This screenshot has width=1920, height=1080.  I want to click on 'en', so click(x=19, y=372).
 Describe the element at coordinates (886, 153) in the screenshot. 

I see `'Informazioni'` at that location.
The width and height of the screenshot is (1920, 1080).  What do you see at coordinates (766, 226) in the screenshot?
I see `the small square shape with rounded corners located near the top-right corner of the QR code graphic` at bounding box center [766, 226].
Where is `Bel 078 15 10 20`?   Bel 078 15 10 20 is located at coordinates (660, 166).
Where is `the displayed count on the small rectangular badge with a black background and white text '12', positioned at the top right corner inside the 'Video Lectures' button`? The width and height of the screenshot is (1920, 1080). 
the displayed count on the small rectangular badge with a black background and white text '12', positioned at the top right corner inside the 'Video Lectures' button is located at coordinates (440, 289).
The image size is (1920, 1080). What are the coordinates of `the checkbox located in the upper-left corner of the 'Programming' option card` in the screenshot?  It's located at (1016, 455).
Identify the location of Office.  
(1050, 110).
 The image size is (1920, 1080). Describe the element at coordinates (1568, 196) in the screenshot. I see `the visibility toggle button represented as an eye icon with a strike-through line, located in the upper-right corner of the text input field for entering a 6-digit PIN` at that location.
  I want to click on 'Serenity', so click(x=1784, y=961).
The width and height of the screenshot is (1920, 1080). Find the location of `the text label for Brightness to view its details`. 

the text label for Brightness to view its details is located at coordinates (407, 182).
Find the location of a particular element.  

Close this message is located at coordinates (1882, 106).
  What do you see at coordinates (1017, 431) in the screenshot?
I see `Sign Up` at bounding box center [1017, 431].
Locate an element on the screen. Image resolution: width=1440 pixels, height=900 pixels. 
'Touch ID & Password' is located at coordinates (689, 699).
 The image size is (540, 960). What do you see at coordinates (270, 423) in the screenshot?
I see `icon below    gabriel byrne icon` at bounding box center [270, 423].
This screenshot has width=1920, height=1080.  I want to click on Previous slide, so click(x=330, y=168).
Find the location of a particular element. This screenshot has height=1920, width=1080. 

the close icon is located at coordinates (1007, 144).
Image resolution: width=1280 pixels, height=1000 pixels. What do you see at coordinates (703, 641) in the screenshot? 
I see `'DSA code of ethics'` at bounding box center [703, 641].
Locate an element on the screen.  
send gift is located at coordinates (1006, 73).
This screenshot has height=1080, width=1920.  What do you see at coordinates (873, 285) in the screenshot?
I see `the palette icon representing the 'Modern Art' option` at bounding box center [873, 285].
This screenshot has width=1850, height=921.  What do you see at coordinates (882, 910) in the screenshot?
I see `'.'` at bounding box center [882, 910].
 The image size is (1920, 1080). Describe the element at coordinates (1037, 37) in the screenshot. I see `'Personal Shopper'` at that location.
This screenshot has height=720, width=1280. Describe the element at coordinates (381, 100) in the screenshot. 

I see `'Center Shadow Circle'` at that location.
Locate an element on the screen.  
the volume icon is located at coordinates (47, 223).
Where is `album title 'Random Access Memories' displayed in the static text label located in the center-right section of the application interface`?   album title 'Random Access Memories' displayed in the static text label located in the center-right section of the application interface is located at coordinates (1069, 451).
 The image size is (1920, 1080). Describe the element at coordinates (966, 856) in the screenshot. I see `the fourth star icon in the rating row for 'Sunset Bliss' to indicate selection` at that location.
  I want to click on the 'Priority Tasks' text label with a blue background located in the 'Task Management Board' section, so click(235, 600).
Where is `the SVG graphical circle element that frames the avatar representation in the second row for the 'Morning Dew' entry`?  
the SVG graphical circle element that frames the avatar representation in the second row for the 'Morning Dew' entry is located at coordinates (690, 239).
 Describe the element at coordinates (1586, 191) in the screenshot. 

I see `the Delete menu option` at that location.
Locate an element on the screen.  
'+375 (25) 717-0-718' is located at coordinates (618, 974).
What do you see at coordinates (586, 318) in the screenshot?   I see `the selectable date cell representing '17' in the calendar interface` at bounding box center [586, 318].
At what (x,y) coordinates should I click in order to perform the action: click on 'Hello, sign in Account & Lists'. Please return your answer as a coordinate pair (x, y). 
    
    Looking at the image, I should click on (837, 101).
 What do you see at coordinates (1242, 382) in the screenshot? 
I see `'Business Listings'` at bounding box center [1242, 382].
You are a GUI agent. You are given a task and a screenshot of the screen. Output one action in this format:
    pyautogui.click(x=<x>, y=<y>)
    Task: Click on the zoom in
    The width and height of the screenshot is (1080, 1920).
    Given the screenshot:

--- --- ---

**SET EXERCISE:** How many lines of the records contain the word "particular"? Give only the number.

**EXERCISE ANSWER:** 2